Sunday, May 6, 2007

The virtual is ideal, but we don’t know it until it is actual

ktismatics Says: May 5th, 2007 at 3:13 pm So Deleuze proposes that creation is the actualization of a potential that already exists virtually. All conceivable potentialities exist virtually; a specific creative act brings just one of those potentialities from the virtual into the actual. The question that comes to mind is this: how is it possible to know that these countless virtual potentials are real? Does God know them? There was a 16th century Jesuit philosopher named Luis de Molina who proposed this idea about God’s omniscience. Molina contended that God knows all potential future worlds and what will happen if any one of them is actualized. But it’s man’s choice as to which future world gets actualized. Do you know Molina? Isn’t this similar to Deleuze’s idea of the virtual as a pre-existing set of all conceivable possibilities of which at most one can be actualized in human creation?

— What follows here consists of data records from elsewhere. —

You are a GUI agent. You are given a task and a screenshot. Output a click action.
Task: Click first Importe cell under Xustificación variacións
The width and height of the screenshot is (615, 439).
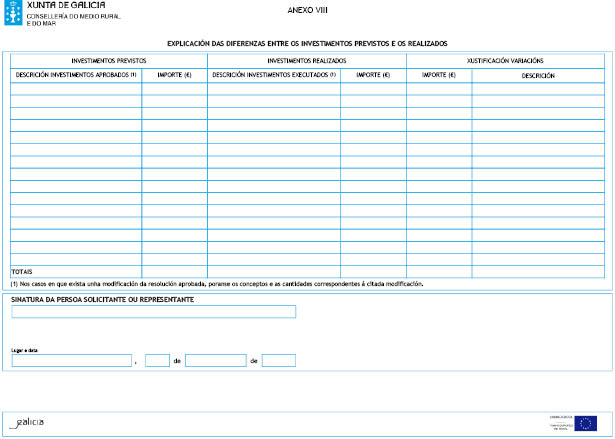(439, 88)
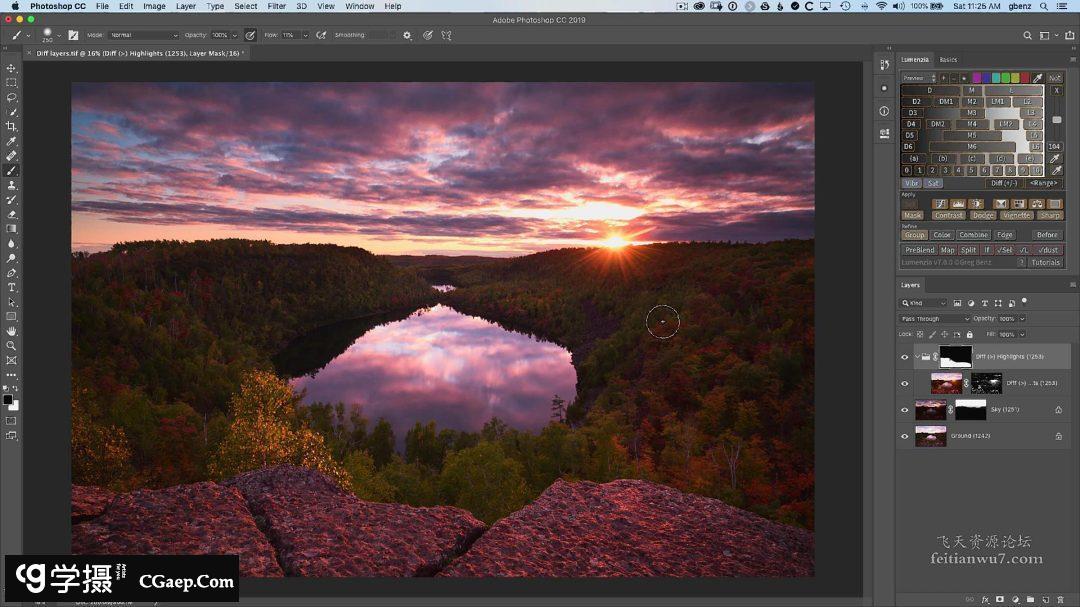Click the magenta color swatch in Lumenzia
This screenshot has width=1080, height=607.
click(x=977, y=78)
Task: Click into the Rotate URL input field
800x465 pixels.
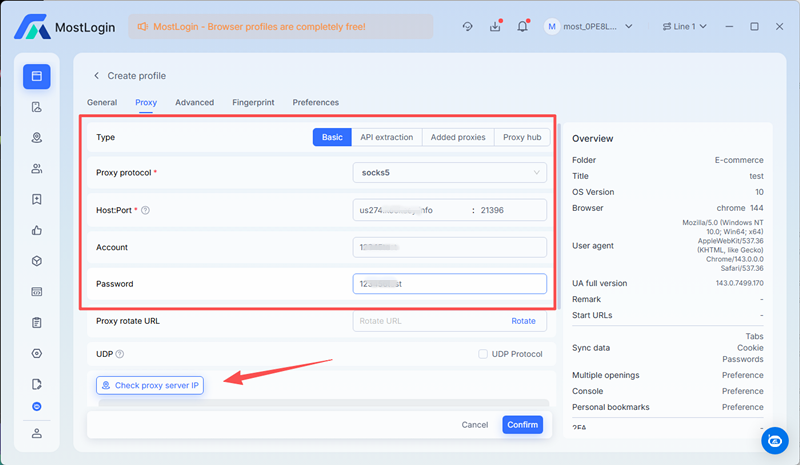Action: pos(428,321)
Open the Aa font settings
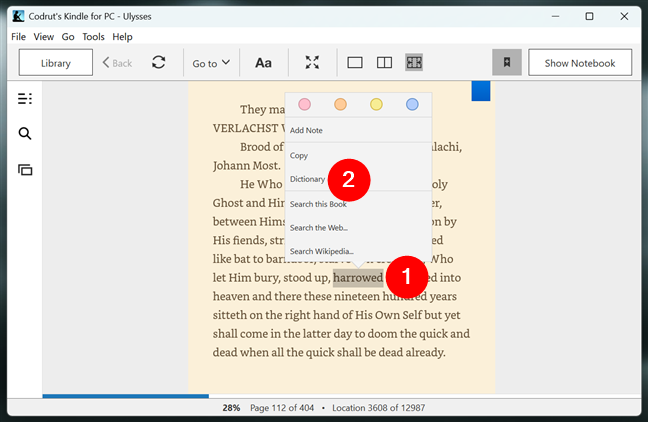The height and width of the screenshot is (422, 648). [x=263, y=63]
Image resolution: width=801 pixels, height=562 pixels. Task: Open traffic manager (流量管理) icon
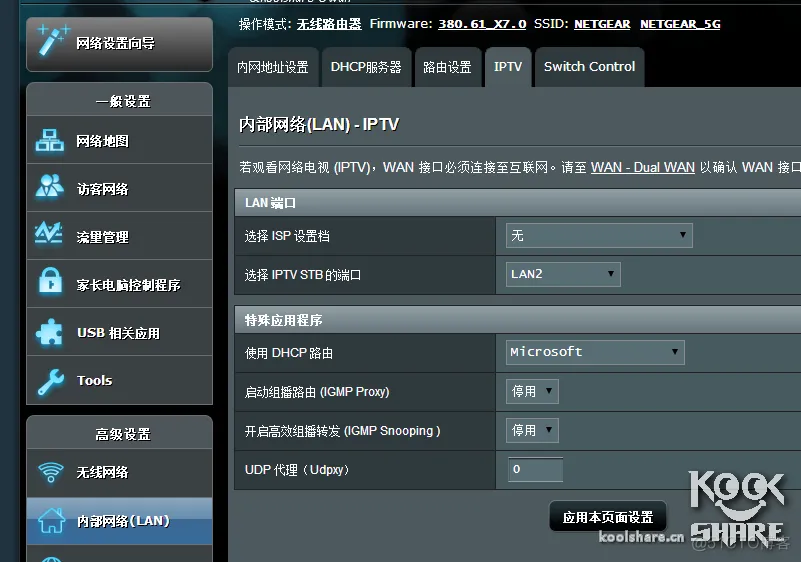click(x=50, y=236)
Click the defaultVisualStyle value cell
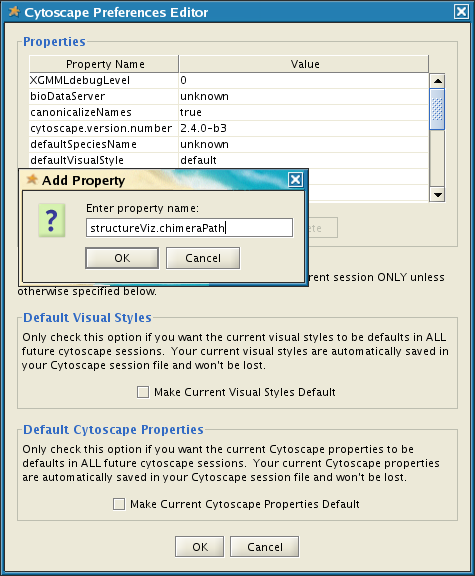The height and width of the screenshot is (576, 475). (x=304, y=160)
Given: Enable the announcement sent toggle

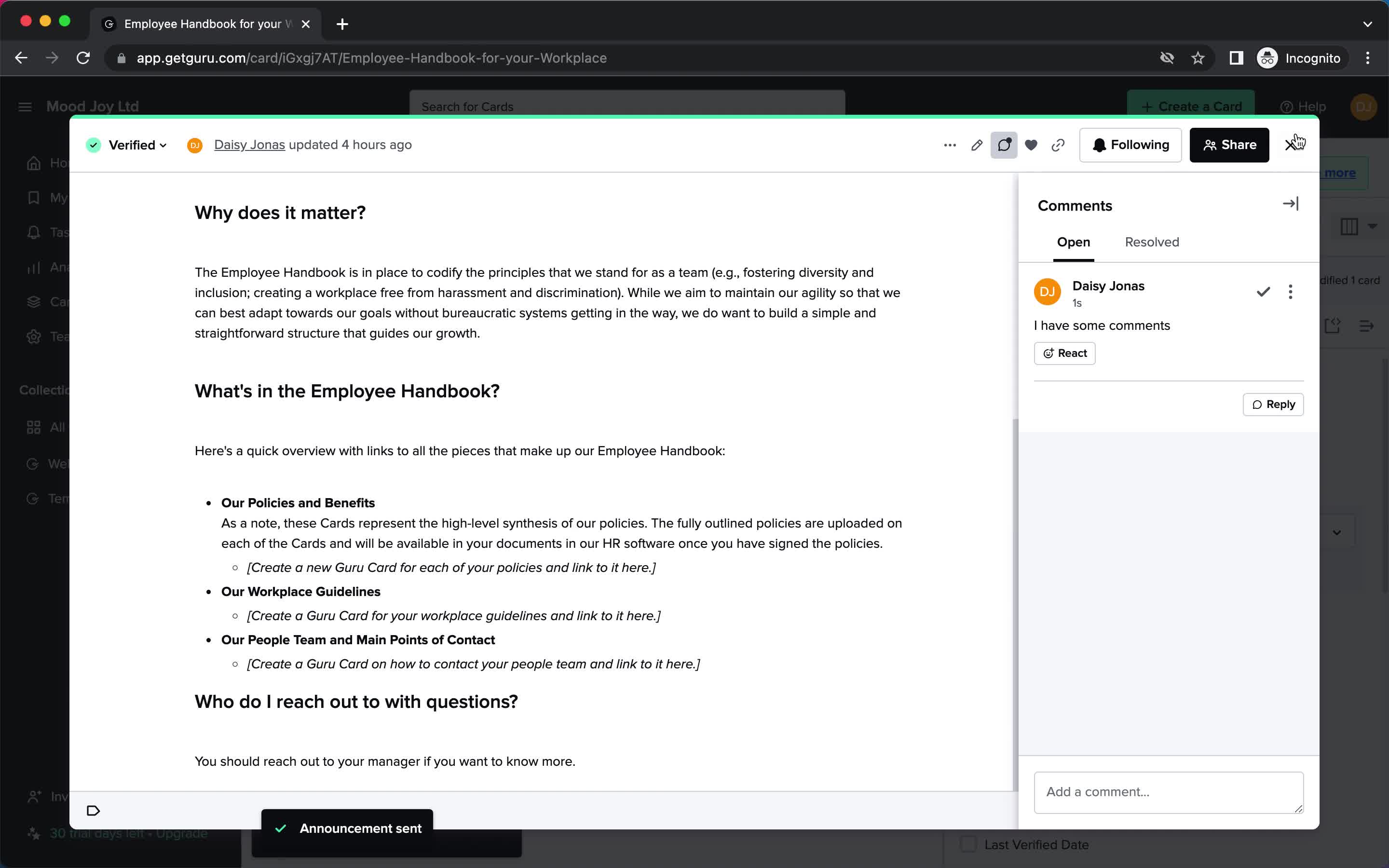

Anthony Paul Smith Says: May 5th, 2007 at 6:03 pm You’re confusing the terms here. It’s not that creation is the actualization of a potential that already exist virtually. Further it is not a question, in Deleuze’s philosophy at this stage, of how we know that the countless ‘virtual potentials’ (for there is no such thing) are real. Rather we know that the real is both actual and virtual. You’re confusing, I think, the possible with the virtual here. The virtual is ideal, but we don’t know it until it is actual, and further we have to say, both reasonably and sensibly, that the virtual, if it is not pregiven, is the response of life to matter in so far as non-organic life is held back by matter, or compromised. See the first part of this essay for this discussion.
So, again, it is not a question of whether or not the virtual is real, for it is real but not actual. Can we say that the virtual is in part then the limit of the actual? In that virtual, as a response to matter, takes the actual as far as it will go. Now there are resonances with what you are suggesting with regard to his relationship to Leibniz. But, I’m not really prepared to comment on them at length right now. Would you agree that your Jesuit sounds a good deal like Leibniz?